Since the input pins are pull-up enable the default value is 1 and active with logic 0 to the pin. So our first step is to sequentially set & reset the rows. We will reset(0) one row at a time and other rows will be set(1). For example if we press 1 then row1 will be zero and column1 will get a value of 0. So our logic is whenever a switch will press the corresponding row and column will zero. Since there are 4 rows we will create a loop of 4 and read the input.
If we define each rows and column with a value then we will easily get the code. Since each row and column has a unique value we easily find out which switch is pressed. For example if we define row1 as 0x08 and column1 as 0x08, then if 1 is pressed the code will be 0x88. Here we use any GPIO pins and we predefine some value. That will help you to changed GPIO according to your desire GPIO. For example we use following pins and row & column as-
#define ROW1_RESET HAL_GPIO_WritePin(GPIOA,GPIO_PIN_6,GPIO_PIN_RESET)

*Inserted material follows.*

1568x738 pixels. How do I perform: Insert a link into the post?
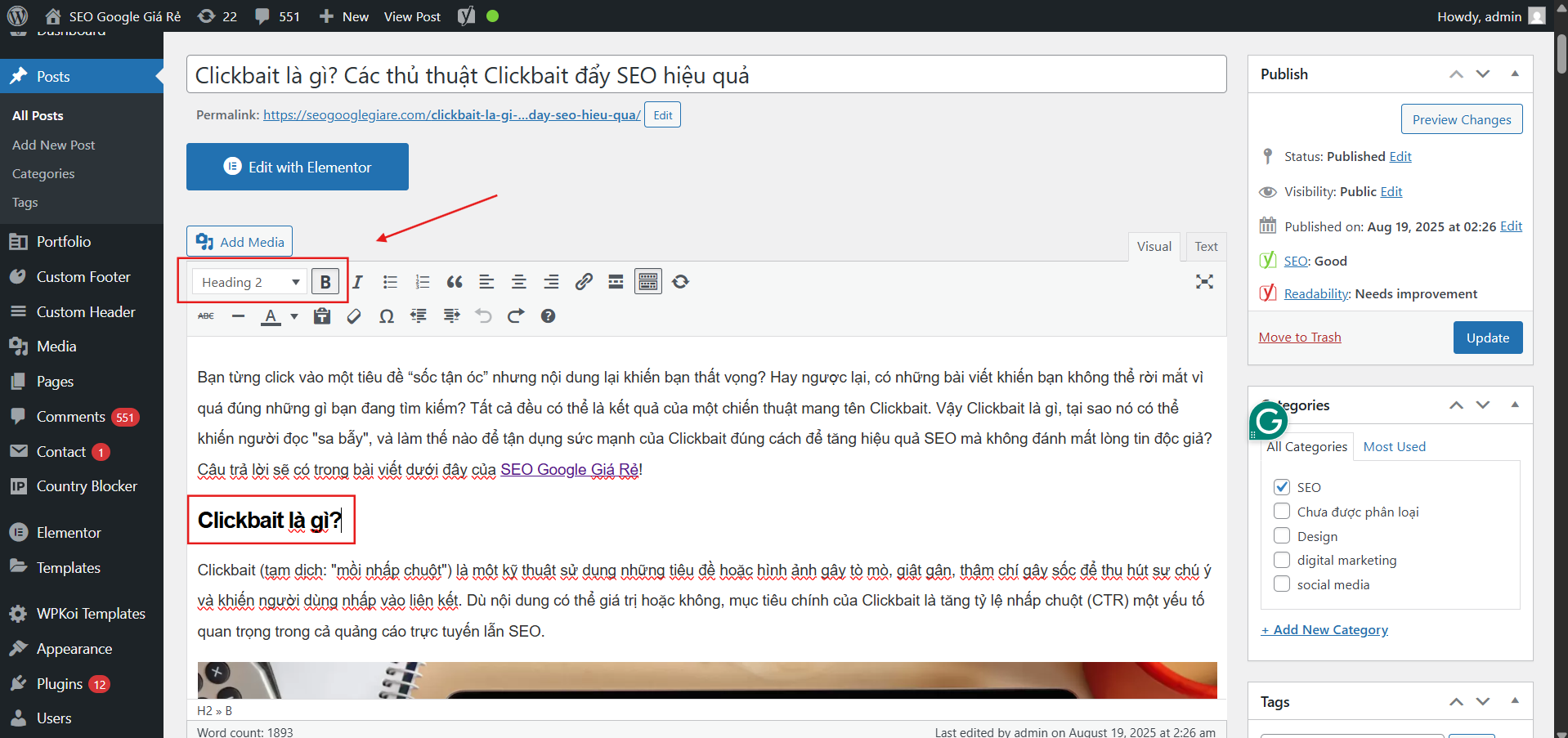[x=584, y=281]
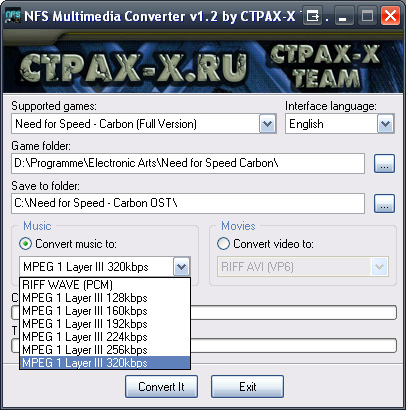Click the NFS app icon in title bar
Viewport: 406px width, 410px height.
pyautogui.click(x=13, y=16)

#define ROW1_SET HAL_GPIO_WritePin(GPIOA,GPIO_PIN_6,GPIO_PIN_SET)
#define ROW2_RESET HAL_GPIO_WritePin(GPIOA,GPIO_PIN_7,GPIO_PIN_RESET)

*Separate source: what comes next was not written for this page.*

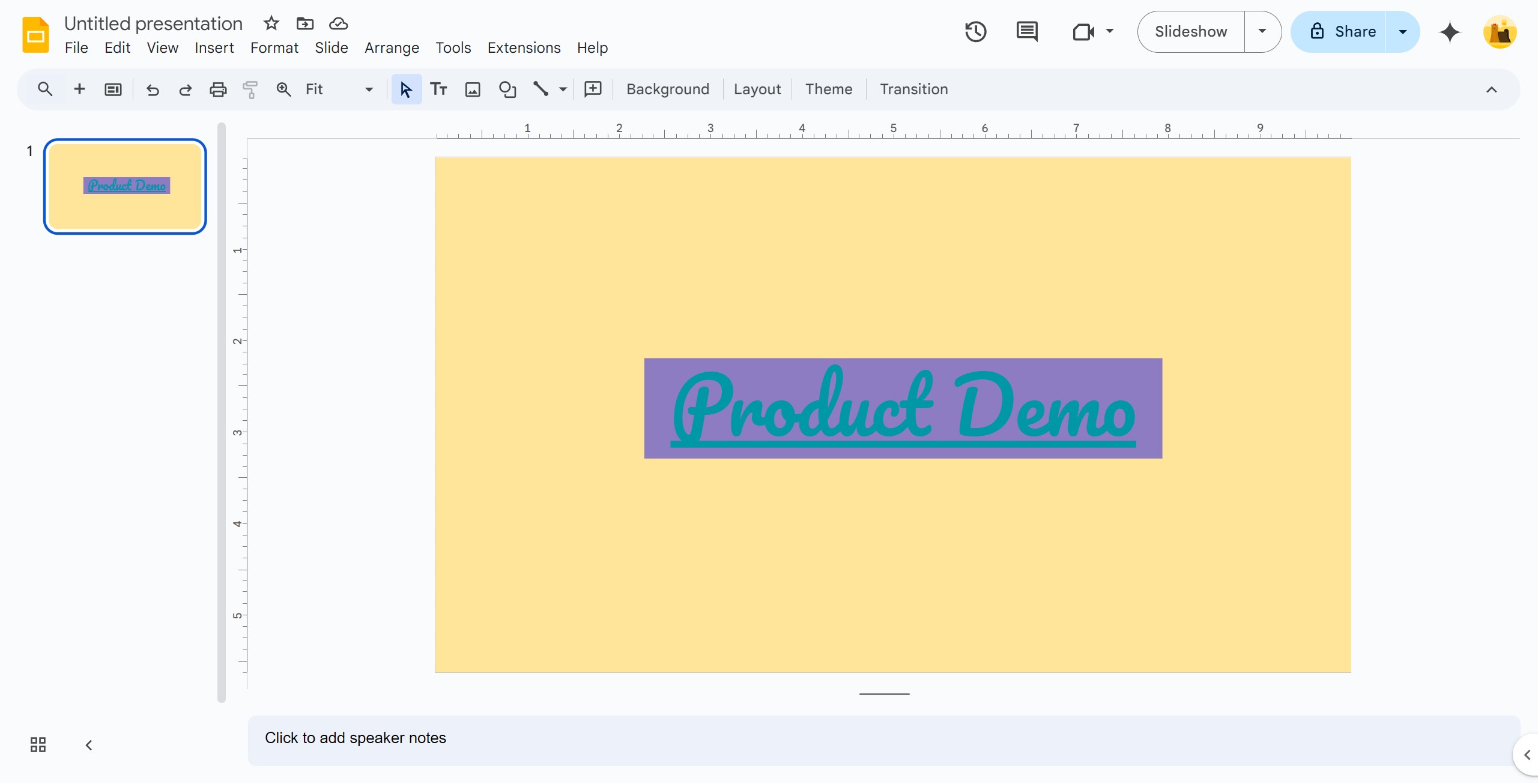The height and width of the screenshot is (784, 1538).
Task: Open the Extensions menu
Action: (x=524, y=48)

#define ROW2_SET HAL_GPIO_WritePin(GPIOA,GPIO_PIN_7,GPIO_PIN_SET)
#define ROW3_RESET HAL_GPIO_WritePin(GPIOC,GPIO_PIN_4,GPIO_PIN_RESET)

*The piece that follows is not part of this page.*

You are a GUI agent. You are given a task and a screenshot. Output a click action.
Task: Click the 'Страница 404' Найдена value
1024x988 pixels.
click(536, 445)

#define ROW3_SET HAL_GPIO_WritePin(GPIOC,GPIO_PIN_4,GPIO_PIN_SET)
#define ROW4_RESET HAL_GPIO_WritePin(GPIOC,GPIO_PIN_5,GPIO_PIN_RESET)
#define ROW4_SET HAL_GPIO_WritePin(GPIOC,GPIO_PIN_5,GPIO_PIN_SET)
#define COLUMN1 HAL_GPIO_ReadPin(GPIOB,GPIO_PIN_0)
#define COLUMN2 HAL_GPIO_ReadPin(GPIOB,GPIO_PIN_1)
#define COLUMN3 HAL_GPIO_ReadPin(GPIOB,GPIO_PIN_2)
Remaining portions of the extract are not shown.